Thousands of federal bureaucrats who accessed the Ashley Madison website for extra-marital affairs opened the door for hackers, including those associated with foreign intelligence agencies, to gain access to sensitive government networks and U.S. secrets, according to cybersecurity experts.
If even one federal official used a government computer or email to open a fake message from Ashley Madison that contained malware – a technique called “spear phishing” – all of the information stored at that government agency could be compromised.
“The biggest thing it opens up is spear phishing,” American Enterprise Institute fellow Shane Tews told the Daily Caller News Foundation. “It makes it very hard for any sort of detection system. You’ve basically given them permission to come into your computer.”
“When you want to get into a system and you basically want to wreak havoc, all you need is one person dumb enough to open the email,” Tews continued. “One of the reasons why it’s so difficult to do cybersecurity is because it’s almost always a human error.”

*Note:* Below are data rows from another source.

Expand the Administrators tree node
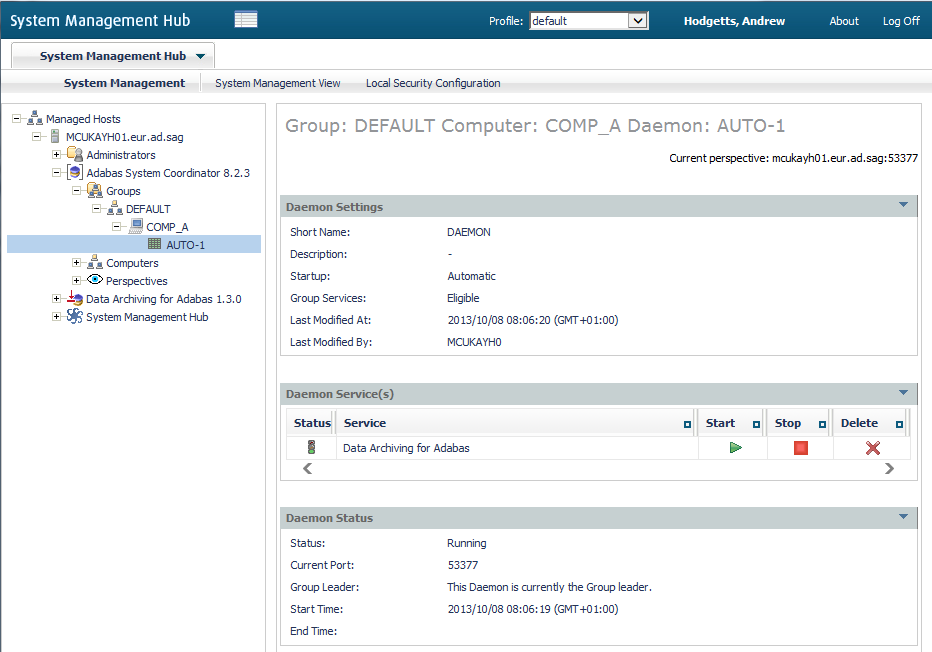 tap(57, 155)
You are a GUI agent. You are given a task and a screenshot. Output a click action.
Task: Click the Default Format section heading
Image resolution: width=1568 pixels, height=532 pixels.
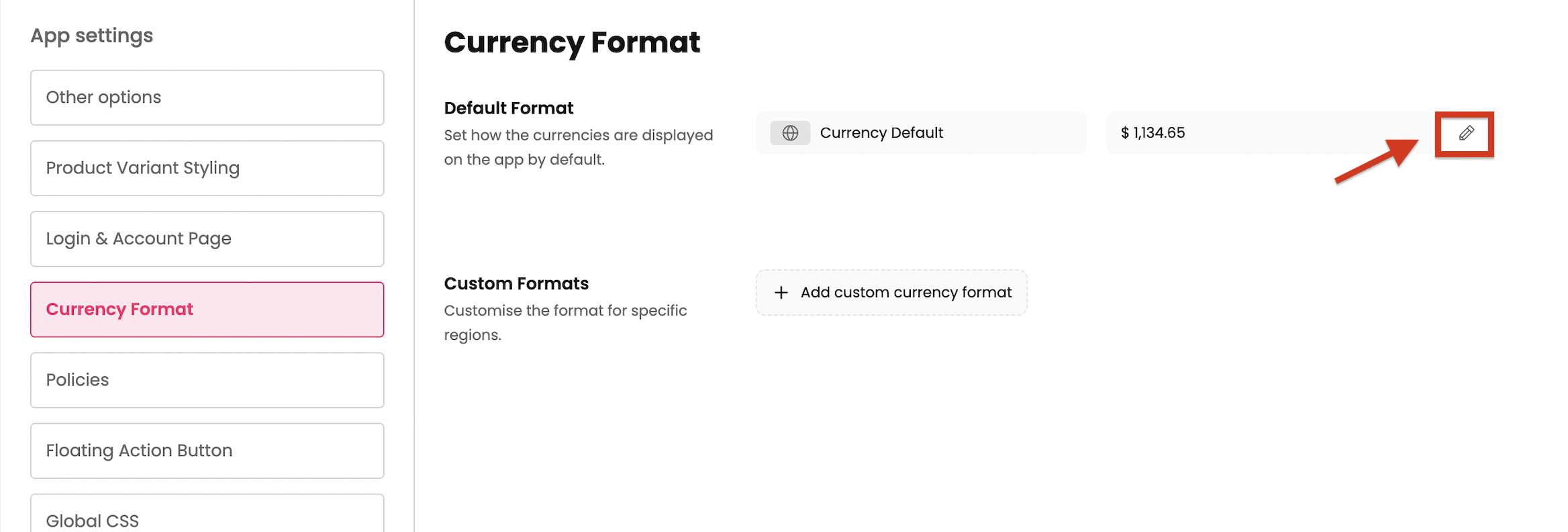[x=509, y=108]
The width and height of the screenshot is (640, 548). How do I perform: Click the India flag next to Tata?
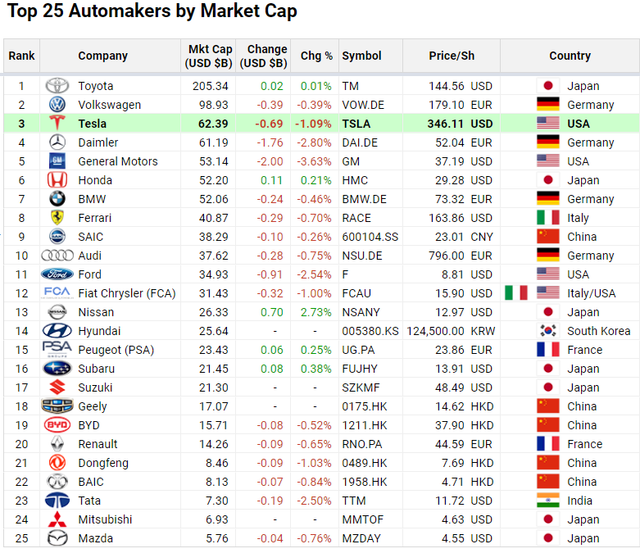pyautogui.click(x=547, y=501)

A hack last week on Ashley Madison, which uses the tagline “Life is short. Have an affair,” resulted in two data dumps that exposed personal information, including credit cards and email addresses, of an estimated 37 million people.
An estimated 15,000 federal or military officials used their government email addresses for their Ashley Madison accounts, according to the Federal Times. Several hundred paid using their government-owned computers, The Associated Press reported.
Hackers can use the information from the breach to determine who else in government to attack with malware, and how.
“I would expect to see more spear phishing attacks,” said Heritage Foundation research associate for homeland security and cybersecurity Riley Walters.
Once malware is in a government network, a hacker can access, delete or degrade files – a process where a hacker will slowly alter information to avoid raising alarm, according to Tews.
“It’s probably not economic damage they want to do,” Tews said. “It’s probably espionage.”
“They’re going to try to use the information any way they can,” Walters said. “The information is just another tool for how people can take advantage of other people.”
Government agencies, including the U.S. Office of Personnel Management and the U.S. Postal Service, both of which were breached in the last year, often don’t train their employees to detect spear phishing, despite warnings from their inspectors general, TheDCNF previously reported.
“It’s the same thing you saw in the OPM and Post Office breaches,” Tews said.
Federal officials’ decision to access Ashley Madison with government technology increases the risk that an employee would click on malware, according to Institute for Critical Infrastructure Technology senior fellow James Scott.
“Obviously they’re careless, obviously they have ethical issues,” Scott said. He noted that such reckless behavior increased the likelihood that an employee would click on links with red flags, such as messages from clearly phony suitors.
Even if an employee uses their government email from a personal device outside of the office, they still could spread malware to their agency through cloud technology, Tews said.
Likewise, if an employee uses their personal email on a government device, a hacker still could infect the agency’s systems, because malware can sit on the hardware and wait to infect networks later.
“It doesn’t stop on their laptop,” Tews said. “It’s going to spread through the whole system.
Additionally, government servers often “do not have very sophisticated cybersecurity systems set up,” Tews said.
Even if malware only successfully penetrates a rank-and-file bureaucrat’s computer, the entire government agency could be at risk.
A hacker could eventually “peck” their way into deeper and closer guarded systems, Tews said. “If somebody’s really persistent, they’re going to use every angle they can to get into the system.”
And that’s only if the rank-and-file employee has limited access to their agency’s digital network. The Postal Service, for example, gave its employees – and consequently, hackers – much more access to its systems than necessary.